RECORDS FOR THE EXERCISE:
#####

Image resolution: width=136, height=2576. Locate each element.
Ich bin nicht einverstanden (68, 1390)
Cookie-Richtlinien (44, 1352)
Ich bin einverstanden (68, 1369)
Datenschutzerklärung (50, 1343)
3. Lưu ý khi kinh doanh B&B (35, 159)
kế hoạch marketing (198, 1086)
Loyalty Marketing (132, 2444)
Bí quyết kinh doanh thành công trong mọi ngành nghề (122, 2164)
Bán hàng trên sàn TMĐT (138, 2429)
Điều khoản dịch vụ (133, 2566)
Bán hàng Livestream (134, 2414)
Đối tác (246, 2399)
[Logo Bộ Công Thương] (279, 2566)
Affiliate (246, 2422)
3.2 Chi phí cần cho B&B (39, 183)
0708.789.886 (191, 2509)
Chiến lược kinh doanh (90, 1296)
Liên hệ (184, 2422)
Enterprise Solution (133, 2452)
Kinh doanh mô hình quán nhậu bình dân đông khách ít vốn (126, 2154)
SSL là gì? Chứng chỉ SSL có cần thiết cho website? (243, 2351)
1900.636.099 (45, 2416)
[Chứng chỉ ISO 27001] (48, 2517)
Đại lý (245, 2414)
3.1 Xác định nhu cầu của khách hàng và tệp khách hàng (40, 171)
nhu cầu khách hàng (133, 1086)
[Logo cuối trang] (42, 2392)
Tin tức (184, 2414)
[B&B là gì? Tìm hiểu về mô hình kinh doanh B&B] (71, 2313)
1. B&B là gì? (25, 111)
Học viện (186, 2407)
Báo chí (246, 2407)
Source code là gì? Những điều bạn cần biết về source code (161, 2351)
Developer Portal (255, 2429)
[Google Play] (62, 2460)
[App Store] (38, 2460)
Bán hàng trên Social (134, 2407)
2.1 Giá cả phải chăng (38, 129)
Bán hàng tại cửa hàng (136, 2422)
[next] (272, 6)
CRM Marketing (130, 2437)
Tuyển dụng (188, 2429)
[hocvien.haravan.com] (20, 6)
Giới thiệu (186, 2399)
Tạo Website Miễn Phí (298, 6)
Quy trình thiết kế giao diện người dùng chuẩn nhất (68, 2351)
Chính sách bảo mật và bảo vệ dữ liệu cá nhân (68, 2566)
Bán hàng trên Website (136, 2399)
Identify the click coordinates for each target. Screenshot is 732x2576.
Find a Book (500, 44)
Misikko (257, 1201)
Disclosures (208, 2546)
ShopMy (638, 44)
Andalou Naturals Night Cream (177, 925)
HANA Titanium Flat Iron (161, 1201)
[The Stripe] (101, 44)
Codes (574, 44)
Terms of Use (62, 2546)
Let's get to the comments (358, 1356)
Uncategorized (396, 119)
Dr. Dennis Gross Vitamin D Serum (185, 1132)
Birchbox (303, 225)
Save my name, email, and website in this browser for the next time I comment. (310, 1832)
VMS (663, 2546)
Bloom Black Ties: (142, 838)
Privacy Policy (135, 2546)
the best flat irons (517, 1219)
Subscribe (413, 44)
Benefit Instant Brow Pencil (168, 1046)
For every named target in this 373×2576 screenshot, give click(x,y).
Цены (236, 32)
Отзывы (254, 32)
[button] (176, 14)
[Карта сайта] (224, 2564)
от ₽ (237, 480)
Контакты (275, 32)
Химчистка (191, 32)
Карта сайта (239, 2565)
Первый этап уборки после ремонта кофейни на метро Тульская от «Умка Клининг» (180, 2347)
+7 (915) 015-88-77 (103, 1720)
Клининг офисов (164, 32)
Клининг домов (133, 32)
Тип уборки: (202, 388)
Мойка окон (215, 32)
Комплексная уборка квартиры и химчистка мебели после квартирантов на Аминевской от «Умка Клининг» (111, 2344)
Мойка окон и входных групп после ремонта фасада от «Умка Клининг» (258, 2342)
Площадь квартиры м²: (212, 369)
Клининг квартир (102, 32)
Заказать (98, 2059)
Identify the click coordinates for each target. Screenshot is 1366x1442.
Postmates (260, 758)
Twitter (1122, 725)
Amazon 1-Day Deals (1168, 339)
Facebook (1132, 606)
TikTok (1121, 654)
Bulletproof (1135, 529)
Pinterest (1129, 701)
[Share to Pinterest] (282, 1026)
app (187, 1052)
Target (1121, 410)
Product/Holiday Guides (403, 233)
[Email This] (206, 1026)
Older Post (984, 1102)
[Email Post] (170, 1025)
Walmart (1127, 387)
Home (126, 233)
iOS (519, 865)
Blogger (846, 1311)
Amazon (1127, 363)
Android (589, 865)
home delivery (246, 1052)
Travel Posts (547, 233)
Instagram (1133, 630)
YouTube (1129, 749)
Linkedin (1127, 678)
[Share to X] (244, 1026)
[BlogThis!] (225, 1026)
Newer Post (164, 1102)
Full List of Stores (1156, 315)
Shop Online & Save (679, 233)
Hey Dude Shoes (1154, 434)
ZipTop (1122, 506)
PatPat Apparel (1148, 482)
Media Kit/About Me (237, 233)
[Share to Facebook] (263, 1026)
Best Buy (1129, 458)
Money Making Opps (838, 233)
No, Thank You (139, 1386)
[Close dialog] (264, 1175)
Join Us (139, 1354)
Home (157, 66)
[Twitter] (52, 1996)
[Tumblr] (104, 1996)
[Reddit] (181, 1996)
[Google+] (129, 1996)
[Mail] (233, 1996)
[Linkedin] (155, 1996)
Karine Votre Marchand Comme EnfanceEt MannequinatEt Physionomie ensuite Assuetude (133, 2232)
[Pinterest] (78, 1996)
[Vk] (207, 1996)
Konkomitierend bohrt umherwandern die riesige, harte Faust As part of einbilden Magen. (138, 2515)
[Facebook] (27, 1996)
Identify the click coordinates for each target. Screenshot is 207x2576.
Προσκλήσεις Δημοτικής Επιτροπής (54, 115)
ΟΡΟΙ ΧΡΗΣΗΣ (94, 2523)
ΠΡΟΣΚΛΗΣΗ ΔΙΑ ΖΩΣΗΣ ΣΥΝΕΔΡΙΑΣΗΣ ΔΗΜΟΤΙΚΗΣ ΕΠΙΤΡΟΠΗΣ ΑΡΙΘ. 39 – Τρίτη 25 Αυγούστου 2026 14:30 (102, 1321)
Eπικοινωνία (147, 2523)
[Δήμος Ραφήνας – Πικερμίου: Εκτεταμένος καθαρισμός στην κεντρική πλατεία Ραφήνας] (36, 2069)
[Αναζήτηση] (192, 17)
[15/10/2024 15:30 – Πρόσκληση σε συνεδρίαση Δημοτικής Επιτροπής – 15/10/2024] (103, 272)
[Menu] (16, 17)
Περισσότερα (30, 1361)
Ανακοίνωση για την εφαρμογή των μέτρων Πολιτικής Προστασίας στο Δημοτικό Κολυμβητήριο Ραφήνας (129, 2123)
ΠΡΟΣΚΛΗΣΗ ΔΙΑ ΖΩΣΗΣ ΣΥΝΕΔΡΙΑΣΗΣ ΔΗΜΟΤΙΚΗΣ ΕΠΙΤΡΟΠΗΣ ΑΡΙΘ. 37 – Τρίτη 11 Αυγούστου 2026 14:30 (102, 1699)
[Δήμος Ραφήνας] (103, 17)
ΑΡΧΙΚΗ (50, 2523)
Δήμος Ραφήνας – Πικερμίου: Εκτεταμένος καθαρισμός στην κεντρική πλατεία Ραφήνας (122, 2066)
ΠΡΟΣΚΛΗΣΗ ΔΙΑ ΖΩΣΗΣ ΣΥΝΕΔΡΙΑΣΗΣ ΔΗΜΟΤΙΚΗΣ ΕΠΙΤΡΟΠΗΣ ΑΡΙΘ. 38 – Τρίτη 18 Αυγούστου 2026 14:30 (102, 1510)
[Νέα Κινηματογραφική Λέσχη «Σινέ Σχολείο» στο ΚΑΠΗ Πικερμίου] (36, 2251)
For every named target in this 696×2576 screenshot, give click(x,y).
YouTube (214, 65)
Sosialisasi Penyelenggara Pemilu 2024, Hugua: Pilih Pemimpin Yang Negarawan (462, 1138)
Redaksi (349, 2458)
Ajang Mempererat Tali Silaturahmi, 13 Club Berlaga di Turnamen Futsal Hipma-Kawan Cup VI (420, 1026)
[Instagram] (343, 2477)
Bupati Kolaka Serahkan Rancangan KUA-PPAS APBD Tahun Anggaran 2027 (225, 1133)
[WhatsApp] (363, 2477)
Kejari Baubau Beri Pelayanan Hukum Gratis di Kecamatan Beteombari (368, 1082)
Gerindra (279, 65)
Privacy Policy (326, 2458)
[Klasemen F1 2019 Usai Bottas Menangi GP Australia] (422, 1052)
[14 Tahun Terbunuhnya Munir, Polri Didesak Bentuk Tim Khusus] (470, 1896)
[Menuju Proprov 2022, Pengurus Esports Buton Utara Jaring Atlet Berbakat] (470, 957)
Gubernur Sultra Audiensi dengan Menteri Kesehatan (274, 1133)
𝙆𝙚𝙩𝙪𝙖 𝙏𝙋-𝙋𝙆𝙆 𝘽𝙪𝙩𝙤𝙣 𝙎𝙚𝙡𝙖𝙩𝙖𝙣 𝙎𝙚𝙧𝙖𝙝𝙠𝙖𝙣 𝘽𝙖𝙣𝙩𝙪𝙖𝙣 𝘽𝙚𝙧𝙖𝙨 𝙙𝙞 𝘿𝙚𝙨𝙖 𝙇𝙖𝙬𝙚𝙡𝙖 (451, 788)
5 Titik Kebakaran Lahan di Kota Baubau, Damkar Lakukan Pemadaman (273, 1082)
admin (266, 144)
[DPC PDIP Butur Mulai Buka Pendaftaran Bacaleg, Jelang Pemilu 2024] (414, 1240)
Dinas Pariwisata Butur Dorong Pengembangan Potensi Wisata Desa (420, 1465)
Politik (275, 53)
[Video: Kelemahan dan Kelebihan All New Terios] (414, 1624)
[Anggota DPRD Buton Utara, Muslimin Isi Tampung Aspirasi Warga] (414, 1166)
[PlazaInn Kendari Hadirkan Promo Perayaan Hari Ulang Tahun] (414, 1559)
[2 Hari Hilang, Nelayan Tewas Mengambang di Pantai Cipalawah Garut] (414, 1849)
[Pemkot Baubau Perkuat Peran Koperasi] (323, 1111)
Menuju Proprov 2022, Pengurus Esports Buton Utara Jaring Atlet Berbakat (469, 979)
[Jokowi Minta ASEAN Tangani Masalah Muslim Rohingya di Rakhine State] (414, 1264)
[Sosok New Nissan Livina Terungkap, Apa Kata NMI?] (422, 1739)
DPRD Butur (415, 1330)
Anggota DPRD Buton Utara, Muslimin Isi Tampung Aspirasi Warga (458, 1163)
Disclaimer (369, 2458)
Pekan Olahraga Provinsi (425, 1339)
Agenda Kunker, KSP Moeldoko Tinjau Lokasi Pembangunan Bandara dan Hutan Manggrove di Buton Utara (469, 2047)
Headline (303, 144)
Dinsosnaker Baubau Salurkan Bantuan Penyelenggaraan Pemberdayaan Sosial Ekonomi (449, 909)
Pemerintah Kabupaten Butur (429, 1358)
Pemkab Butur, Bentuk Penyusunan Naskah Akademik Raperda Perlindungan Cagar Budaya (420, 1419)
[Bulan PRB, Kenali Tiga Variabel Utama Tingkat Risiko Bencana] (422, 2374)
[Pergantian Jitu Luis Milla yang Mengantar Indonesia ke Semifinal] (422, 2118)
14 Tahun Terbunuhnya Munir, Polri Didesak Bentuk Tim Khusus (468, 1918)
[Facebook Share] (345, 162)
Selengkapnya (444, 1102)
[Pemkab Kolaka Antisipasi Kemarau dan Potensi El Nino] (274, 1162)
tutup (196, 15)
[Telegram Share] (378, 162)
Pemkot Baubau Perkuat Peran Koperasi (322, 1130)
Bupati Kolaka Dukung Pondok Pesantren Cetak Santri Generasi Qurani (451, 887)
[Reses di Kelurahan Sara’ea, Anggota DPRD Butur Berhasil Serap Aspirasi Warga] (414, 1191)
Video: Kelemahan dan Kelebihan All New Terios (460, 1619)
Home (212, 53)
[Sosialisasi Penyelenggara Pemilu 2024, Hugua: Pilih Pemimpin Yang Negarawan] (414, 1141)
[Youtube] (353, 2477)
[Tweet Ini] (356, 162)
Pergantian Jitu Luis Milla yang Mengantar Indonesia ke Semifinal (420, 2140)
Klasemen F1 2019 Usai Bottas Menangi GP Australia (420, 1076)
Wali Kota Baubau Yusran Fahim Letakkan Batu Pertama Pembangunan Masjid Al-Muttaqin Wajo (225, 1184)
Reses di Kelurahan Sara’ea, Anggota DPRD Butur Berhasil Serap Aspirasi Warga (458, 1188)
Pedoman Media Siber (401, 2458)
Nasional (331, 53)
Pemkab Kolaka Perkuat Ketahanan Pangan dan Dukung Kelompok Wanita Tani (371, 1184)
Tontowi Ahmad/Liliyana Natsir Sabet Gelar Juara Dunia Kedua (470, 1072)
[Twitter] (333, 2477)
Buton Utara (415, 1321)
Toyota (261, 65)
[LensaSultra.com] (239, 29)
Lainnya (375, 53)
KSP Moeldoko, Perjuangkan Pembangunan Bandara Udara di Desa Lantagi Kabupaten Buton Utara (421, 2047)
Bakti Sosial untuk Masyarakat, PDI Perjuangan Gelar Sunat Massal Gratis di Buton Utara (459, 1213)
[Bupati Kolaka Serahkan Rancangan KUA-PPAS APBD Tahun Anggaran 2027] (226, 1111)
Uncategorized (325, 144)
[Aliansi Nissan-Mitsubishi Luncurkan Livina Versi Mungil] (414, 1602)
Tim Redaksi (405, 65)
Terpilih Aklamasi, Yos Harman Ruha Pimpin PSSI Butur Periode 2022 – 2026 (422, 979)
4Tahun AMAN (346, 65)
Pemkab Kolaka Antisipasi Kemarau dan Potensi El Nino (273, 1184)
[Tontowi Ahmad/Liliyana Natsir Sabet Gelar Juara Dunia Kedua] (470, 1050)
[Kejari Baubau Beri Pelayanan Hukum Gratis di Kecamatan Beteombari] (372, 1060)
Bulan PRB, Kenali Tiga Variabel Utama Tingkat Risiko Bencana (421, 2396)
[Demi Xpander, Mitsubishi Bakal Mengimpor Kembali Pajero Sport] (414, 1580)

#####

EXERCISE DETAILS: Using the entries above, output exactly the lines between the line holding "Khusus (468, 1918)" and the line holding "[Tweet Ini] (356, 162)", end lines included, and nothing more.

SOLUTION FOR THIS PROBLEM:
14 Tahun Terbunuhnya Munir, Polri Didesak Bentuk Tim Khusus (468, 1918)
[Facebook Share] (345, 162)
Selengkapnya (444, 1102)
[Pemkab Kolaka Antisipasi Kemarau dan Potensi El Nino] (274, 1162)
tutup (196, 15)
[Telegram Share] (378, 162)
Pemkot Baubau Perkuat Peran Koperasi (322, 1130)
Bupati Kolaka Dukung Pondok Pesantren Cetak Santri Generasi Qurani (451, 887)
[Reses di Kelurahan Sara’ea, Anggota DPRD Butur Berhasil Serap Aspirasi Warga] (414, 1191)
Video: Kelemahan dan Kelebihan All New Terios (460, 1619)
Home (212, 53)
[Sosialisasi Penyelenggara Pemilu 2024, Hugua: Pilih Pemimpin Yang Negarawan] (414, 1141)
[Youtube] (353, 2477)
[Tweet Ini] (356, 162)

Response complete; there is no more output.